» **Task to complete**
Please copy the records below word for word, leaving out the pictures.
BEGIN Data section
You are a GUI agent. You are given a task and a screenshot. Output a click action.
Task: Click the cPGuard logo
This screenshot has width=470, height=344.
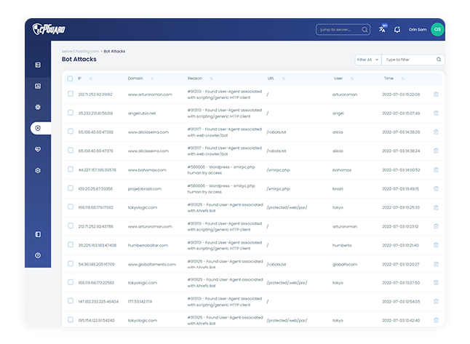[x=49, y=30]
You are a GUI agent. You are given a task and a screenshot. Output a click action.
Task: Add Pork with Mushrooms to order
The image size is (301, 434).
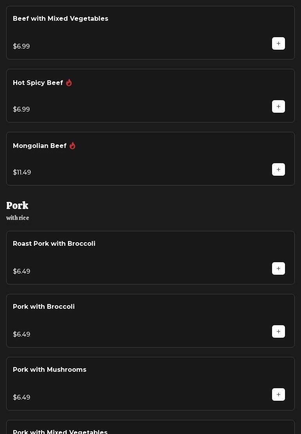tap(278, 394)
END Data section
» **Response to the task**
You are a GUI agent. You are given a task and a screenshot. Output a click action.
Task: Click the cPGuard logo
This screenshot has width=470, height=344.
[x=49, y=30]
You are a GUI agent. You are given a task and a screenshot. Output a click action.
Task: Add Pork with Mushrooms to order
The image size is (301, 434).
tap(278, 394)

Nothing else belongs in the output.